For a six-day trip, a Bansko adult lift pass works out around the equivalent of 140 euros, and budget hotel beds sit near 31 to 43 euros a night, with on-mountain beer around 2.50 euros a pint keeping daily spending down. Jasna is the other contender, where early-bird day passes can dip under 20 euros and simple lodging often comes in below 34 euros a night. Bardonecchia is the smart compromise, with a six-day adult pass around 180 euros and genuine snow-sure Milky Way terrain that Bulgaria and Slovakia cannot match.
Andorra reads cheap on day rates near 56 to 67 euros but climbs once you factor in a full week of passes and pricier valley lodging, so it sits above the eastern options on total cost.

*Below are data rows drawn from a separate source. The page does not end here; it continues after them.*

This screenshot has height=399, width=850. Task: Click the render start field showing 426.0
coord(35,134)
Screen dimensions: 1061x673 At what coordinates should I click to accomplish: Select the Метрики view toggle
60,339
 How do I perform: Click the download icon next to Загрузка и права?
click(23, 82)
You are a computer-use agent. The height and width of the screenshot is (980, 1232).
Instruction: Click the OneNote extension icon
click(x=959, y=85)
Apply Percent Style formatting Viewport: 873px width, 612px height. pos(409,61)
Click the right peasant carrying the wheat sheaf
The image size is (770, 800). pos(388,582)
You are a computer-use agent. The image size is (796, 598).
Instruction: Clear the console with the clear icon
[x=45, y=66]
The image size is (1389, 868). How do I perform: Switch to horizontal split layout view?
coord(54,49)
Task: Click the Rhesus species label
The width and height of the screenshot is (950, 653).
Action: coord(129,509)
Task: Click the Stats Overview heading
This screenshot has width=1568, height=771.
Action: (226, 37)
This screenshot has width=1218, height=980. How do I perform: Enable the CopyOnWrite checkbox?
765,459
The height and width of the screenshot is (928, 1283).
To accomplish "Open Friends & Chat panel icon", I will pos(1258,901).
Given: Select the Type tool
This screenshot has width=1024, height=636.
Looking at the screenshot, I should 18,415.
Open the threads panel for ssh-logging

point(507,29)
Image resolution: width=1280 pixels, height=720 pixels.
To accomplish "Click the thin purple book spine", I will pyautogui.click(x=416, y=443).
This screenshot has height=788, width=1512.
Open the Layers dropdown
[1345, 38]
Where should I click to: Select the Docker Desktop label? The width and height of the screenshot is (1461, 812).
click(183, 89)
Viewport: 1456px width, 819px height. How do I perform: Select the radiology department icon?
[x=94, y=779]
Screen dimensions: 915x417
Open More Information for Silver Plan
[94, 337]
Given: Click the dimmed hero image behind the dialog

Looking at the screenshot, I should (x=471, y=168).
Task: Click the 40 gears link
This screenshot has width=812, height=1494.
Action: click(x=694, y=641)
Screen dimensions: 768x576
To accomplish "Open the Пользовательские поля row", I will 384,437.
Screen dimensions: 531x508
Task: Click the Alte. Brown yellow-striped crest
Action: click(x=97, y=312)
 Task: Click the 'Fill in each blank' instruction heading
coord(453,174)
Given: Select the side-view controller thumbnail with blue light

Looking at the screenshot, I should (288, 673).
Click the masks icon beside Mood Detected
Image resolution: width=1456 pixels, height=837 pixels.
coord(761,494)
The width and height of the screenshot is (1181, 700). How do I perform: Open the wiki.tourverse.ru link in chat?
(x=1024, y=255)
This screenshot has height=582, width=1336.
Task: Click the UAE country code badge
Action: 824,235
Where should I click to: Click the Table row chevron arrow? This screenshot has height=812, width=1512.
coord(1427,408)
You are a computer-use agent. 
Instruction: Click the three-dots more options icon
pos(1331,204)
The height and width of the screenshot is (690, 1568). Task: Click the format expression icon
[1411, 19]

- Lowest all-in total: Bansko and Jasna
- Best snow for the money: Bardonecchia and the wider Milky Way
- Looks cheap, costs more by week’s end: Andorra
The honest verdict is that Bulgaria wins on pure spend, but factor transfers in. An awkward two-leg flight to Sofia or Bratislava can erase the saving against a direct, well-priced week in the Italian Alps.
More ski & snow guides
- Most snow-sure ski resorts
- Best family ski resorts
- Best late-season & spring skiing
- Best beginner ski resorts
- How much a ski holiday costs
- When to book a ski holiday
Cheapest Ski Resorts In Europe FAQ
Where is the cheapest place to ski in Europe?
Bulgaria (Bansko, Borovets), Slovakia (Jasná) and Georgia (Gudauri) — roughly half Alpine prices.
When is skiing cheapest?
Mid-January and late March, outside school holidays.